Race Eve

raceTomorrow morning, I will be running in my first half marathon at the Country Music Marathon in Nashville. I sit here today a little bit nervous – ok, a lot nervous. But also excited to be challenging myself to bravery this way.

This race is the culmination of 4 months of preparation. I have trained, including running on the course itself. I have tapered my running this week so as not to overwork my legs. My meals are planned today so that I give my body the proper nutrition, and I will focus on drinking plenty of water to stay hydrated.

There is a 70% chance of rain/thunder tomorrow (yes, they have put thunder back into the forecast), so there is little doubt it will be a wet race but I have run in the rain before and don’t melt!

I usually run alone in the early morning dark, so running with 30,000 other runners will be a change.

Part of me wonders why on earth I signed up for this and if it’s too late to back out!

And yet, this is my opportunity to be brave. I am ignoring those voices that are saying “you are slow, why are you in a race?” and “you aren’t really a runner” and “you aren’t good enough to do this thing.”

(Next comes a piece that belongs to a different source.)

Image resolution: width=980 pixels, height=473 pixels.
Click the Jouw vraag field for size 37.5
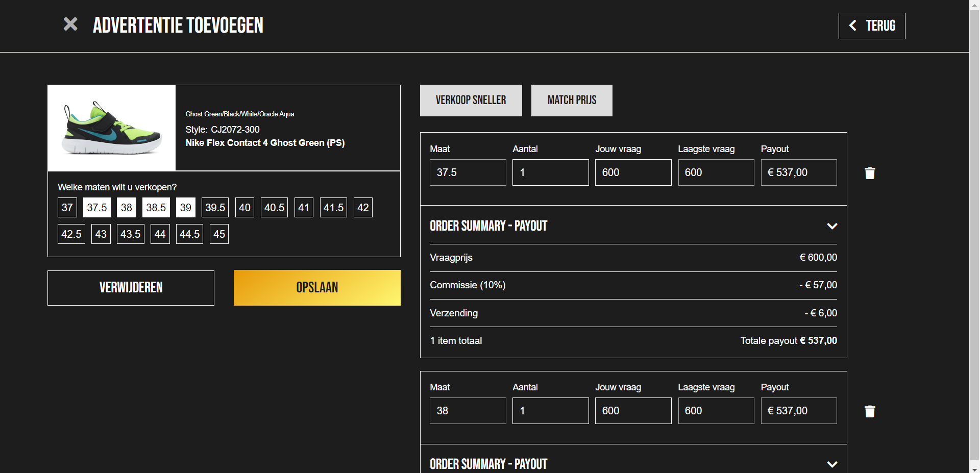point(633,172)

I am not just ignoring the voices, I am drowning them out. Each time fear sneaks up behind me and starts whispering those things, I am lashing out to punch, kick and knock fear out.

In his book “It’s Not About the Tights,” author Chris Brogan tells us, “you have to choose to be brave.” He goes on to say that, “Your bravery is yours to claim. You are the superhero you’ve been waiting for.” I love that image. I am standing there with my cape flapping in the wind and my head held high in courage and bravery, defying fear to even think about attacking me!

I originally decided to run this race as part of a team at church raising money for Team World Vision to provide access to clean water for people in Haiti. I actually exceeded my goal by raising $1,700 for World Vision.

But more importantly, I am part of a group called “I Run For” or IR4 – in which people who run are paired with people who cannot run.

I run for Bennett, a little boy with Down syndrome, who I have not actually met, but who has stolen my heart. Every time I run, including this race, I run in his honor. That means more to me than any amount of money raised for a charity.

So tomorrow, fear will be a distant face in the crowd, unable to push through the security to get to me. And my little man Bennett – I will cross that finish line for you.

Oh, and that 13.1 magnet I bought for my car that I hesitated to put on before the race?  I will put it on my car today because I am BRAVE and will finish this race.

What bravery will you demonstrate this weekend?